→ **EXERCISE INSTRUCTIONS**: Give back every record precisely.

→ **INFORMATION PROVIDED**:
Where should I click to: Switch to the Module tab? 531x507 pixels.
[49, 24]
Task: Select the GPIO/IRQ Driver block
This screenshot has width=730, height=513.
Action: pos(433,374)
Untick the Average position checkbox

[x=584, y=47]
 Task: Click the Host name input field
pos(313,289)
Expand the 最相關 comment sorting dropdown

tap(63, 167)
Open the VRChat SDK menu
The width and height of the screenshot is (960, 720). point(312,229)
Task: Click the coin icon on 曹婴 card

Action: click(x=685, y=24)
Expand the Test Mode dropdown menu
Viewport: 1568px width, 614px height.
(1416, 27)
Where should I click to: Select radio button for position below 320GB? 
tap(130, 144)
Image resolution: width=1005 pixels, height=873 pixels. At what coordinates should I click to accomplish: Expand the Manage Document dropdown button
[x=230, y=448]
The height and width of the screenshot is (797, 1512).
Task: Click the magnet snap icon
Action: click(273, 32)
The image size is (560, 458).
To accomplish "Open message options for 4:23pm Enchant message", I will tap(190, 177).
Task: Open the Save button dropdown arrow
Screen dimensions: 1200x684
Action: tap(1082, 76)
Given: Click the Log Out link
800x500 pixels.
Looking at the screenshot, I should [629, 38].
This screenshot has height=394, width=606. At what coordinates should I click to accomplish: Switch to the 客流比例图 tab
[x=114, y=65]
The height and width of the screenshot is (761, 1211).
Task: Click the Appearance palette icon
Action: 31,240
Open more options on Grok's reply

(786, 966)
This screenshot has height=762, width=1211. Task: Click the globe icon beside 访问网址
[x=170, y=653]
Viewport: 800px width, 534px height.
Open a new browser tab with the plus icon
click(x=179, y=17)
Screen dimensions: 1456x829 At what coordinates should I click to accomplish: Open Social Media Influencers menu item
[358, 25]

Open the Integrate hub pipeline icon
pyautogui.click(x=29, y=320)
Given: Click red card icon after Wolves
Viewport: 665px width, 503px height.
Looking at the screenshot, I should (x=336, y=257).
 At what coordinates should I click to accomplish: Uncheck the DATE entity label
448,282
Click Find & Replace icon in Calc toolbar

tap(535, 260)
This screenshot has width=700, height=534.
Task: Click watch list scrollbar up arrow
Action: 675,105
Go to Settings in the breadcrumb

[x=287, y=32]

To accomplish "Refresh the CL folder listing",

→ **THE ANSWER**:
Where should I click to: Switch to the Module tab? 531x507 pixels.
[49, 24]
Task: Select the GPIO/IRQ Driver block
This screenshot has width=730, height=513.
Action: pos(433,374)
Untick the Average position checkbox

[x=584, y=47]
 Task: Click the Host name input field
pos(313,289)
Expand the 最相關 comment sorting dropdown

tap(63, 167)
Open the VRChat SDK menu
The width and height of the screenshot is (960, 720). point(312,229)
Task: Click the coin icon on 曹婴 card

Action: click(x=685, y=24)
Expand the Test Mode dropdown menu
Viewport: 1568px width, 614px height.
(1416, 27)
Where should I click to: Select radio button for position below 320GB? 
tap(130, 144)
Image resolution: width=1005 pixels, height=873 pixels. At what coordinates should I click to accomplish: Expand the Manage Document dropdown button
[x=230, y=448]
The height and width of the screenshot is (797, 1512).
Task: Click the magnet snap icon
Action: click(273, 32)
The image size is (560, 458).
To accomplish "Open message options for 4:23pm Enchant message", I will tap(190, 177).
Task: Open the Save button dropdown arrow
Screen dimensions: 1200x684
Action: tap(1082, 76)
Given: Click the Log Out link
800x500 pixels.
Looking at the screenshot, I should [629, 38].
This screenshot has height=394, width=606. At what coordinates should I click to accomplish: Switch to the 客流比例图 tab
[x=114, y=65]
The height and width of the screenshot is (761, 1211).
Task: Click the Appearance palette icon
Action: 31,240
Open more options on Grok's reply

(786, 966)
This screenshot has height=762, width=1211. Task: Click the globe icon beside 访问网址
[x=170, y=653]
Viewport: 800px width, 534px height.
Open a new browser tab with the plus icon
click(x=179, y=17)
Screen dimensions: 1456x829 At what coordinates should I click to accomplish: Open Social Media Influencers menu item
[358, 25]

Open the Integrate hub pipeline icon
pyautogui.click(x=29, y=320)
Given: Click red card icon after Wolves
Viewport: 665px width, 503px height.
Looking at the screenshot, I should (x=336, y=257).
 At what coordinates should I click to accomplish: Uncheck the DATE entity label
448,282
Click Find & Replace icon in Calc toolbar

tap(535, 260)
This screenshot has width=700, height=534.
Task: Click watch list scrollbar up arrow
Action: 675,105
Go to Settings in the breadcrumb

[x=287, y=32]

To accomplish "Refresh the CL folder listing",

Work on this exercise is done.